Lorraine Hunt Lieberson began her career as an accomplished viola player. While on tour in Europe (in the late 1980s), her viola was stolen. She could have replaced it. As would be imagined, the theft threw her into a state of feeling lost and uncertain. She stopped playing. After awhile, Lorraine began to work with only instrument she had, her voice.
When asked, Lorraine stresses that her decision to go into singing happened quite naturally. “There were a lot of encouragements along the way, but no individual, earth-shaking event that made me change,” she says. “But, back in 1988, when my viola was stolen, I took that as a sort of omen.” (And although she hasn’t yet replaced her stolen viola, she avows “the viola is always with me in spirit when I sing.”)
Interestingly, Lorraine is shy about being interviewed; she has no press agent. But when she sings she is known for an ever-widening swath of ardor and awe that she leaves in her wake. An intensity. Bottom line: her voice—her singing—touches hearts and lives.

> [Required tasks]:
a: Answer these questions from the passage about Lorraine Hunt Lieberson, one line each:
(i) What instrument did she play before she took up singing?
(ii) In what year was that instrument stolen?
(iii) Does she have a press agent?
b: For each statement, say yes or no according to the passage about Lorraine Hunt Lieberson, and quote the words that decide it:
(i) Lorraine says a single earth-shaking event made her switch to singing.
(ii) Her viola was stolen while she was touring in Europe.
(iii) She has since replaced the stolen viola.
c: Write the next part of the passage about Lorraine Hunt Lieberson, picking up after its final sentence.

> [Data below]:

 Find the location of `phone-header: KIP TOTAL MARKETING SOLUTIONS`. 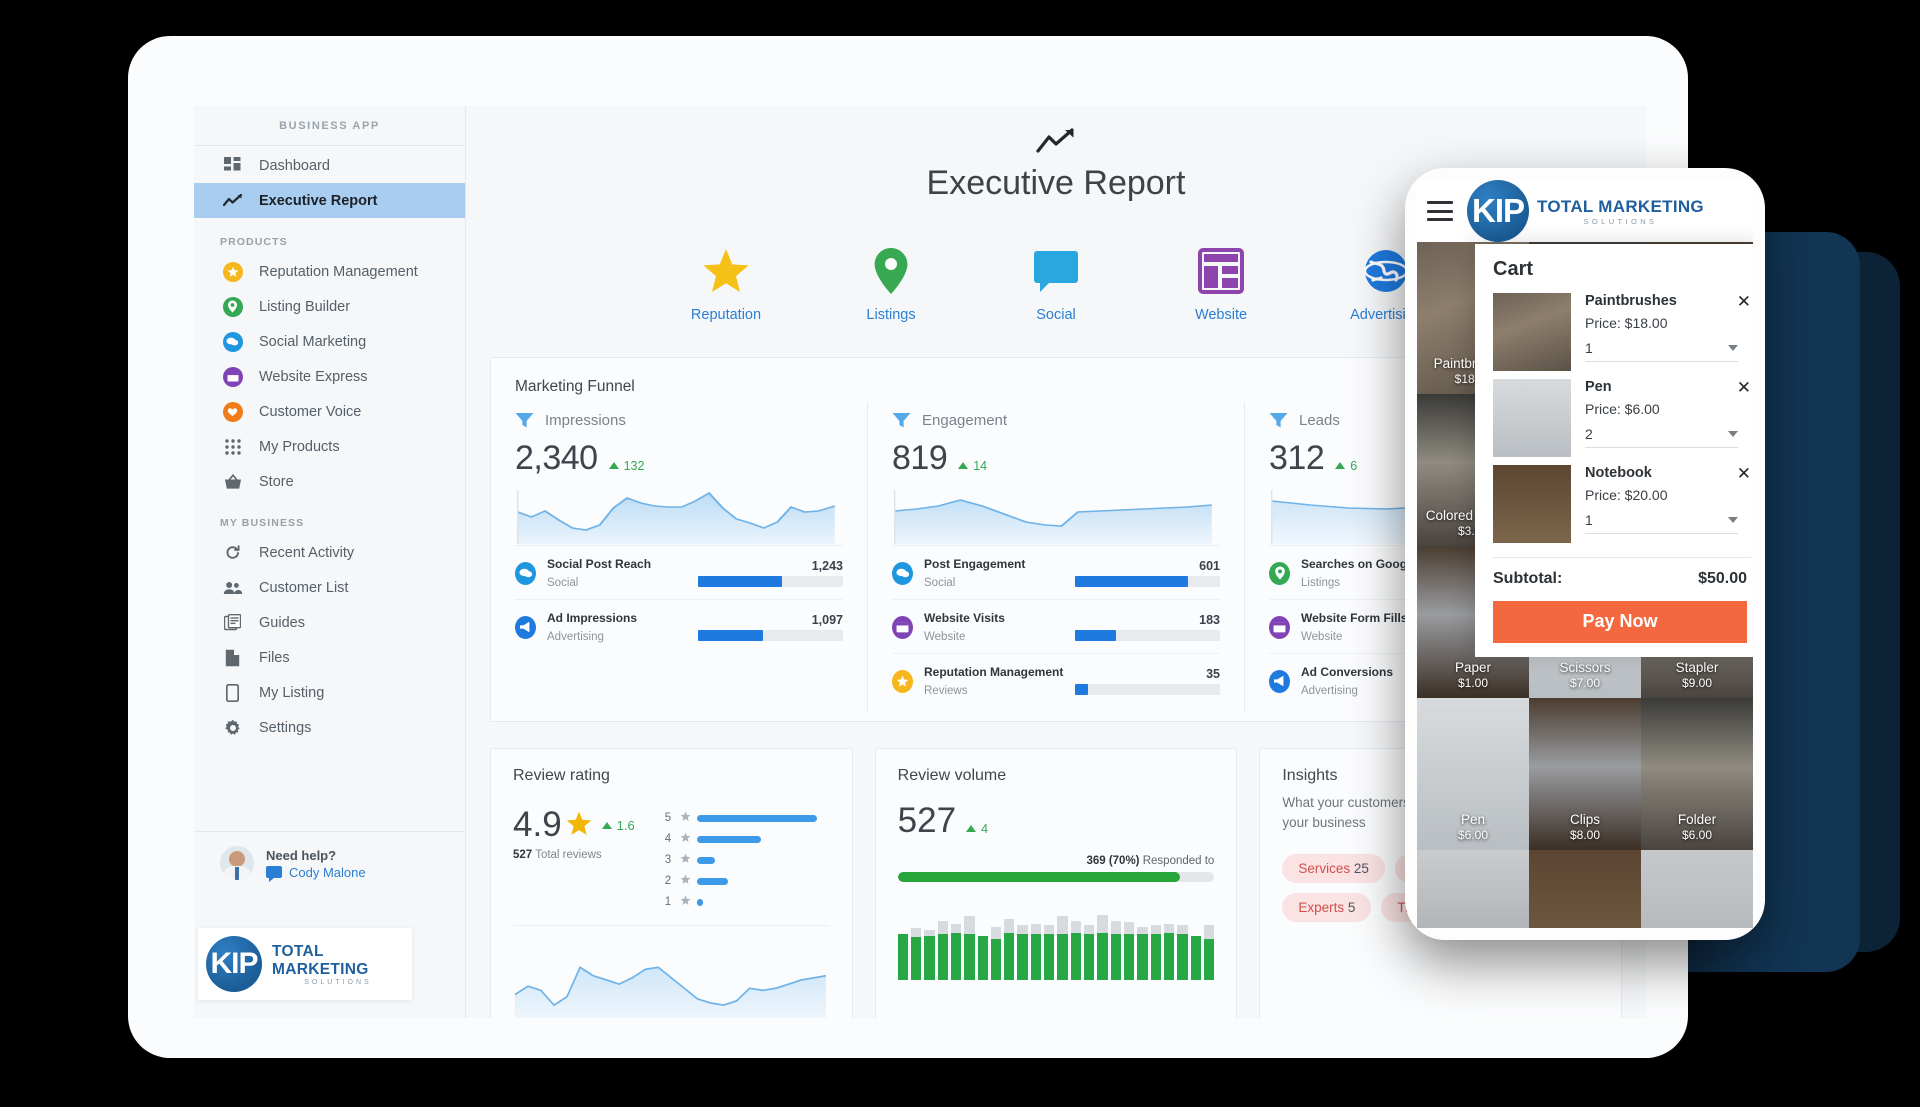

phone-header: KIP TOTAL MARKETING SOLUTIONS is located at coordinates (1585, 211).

> [Per-task answers]:
a:
(i) The viola.
(ii) 1988.
(iii) No, she has no press agent.

b:
(i) No: "no individual, earth-shaking event that made me change"
(ii) Yes: "While on tour in Europe (in the late 1980s), her viola was stolen"
(iii) No: "she hasn’t yet replaced her stolen viola"

c:
The irony is that the gift—the artistry—she has given us all began when life turned left.
Because this is not a story about a viola, or about what has been lost. It’s about the music that remains and perseveres. And we are the instruments.
This week, I needed Lorraine’s story as a reminder (and perhaps reassurance). And to underscore a necessary paradigm shift for us all.
In today’s NYT, I read this visceral headline, “Hacking gives final jolt to France’s chaotic race; Searing battle may leave lasting divisions as country steps into the unknown.” It’s not the specific topic that struck me, although I am curious. It’s just that we live in a world where we can ride a roller coaster of uncertainty, fuel for bewilderment, raw anger and insolence. No matter whom I talk to (good conversations with people in events this past week), the unknown takes a toll. Many, like Lorraine, feel lost or adrift.
In this kind of world, where do we tether our identity for well-being, for self-respect and for dignity? Because if we cannot find that place, it is easy to stop playing music. Or caring. Or risking. Or giving.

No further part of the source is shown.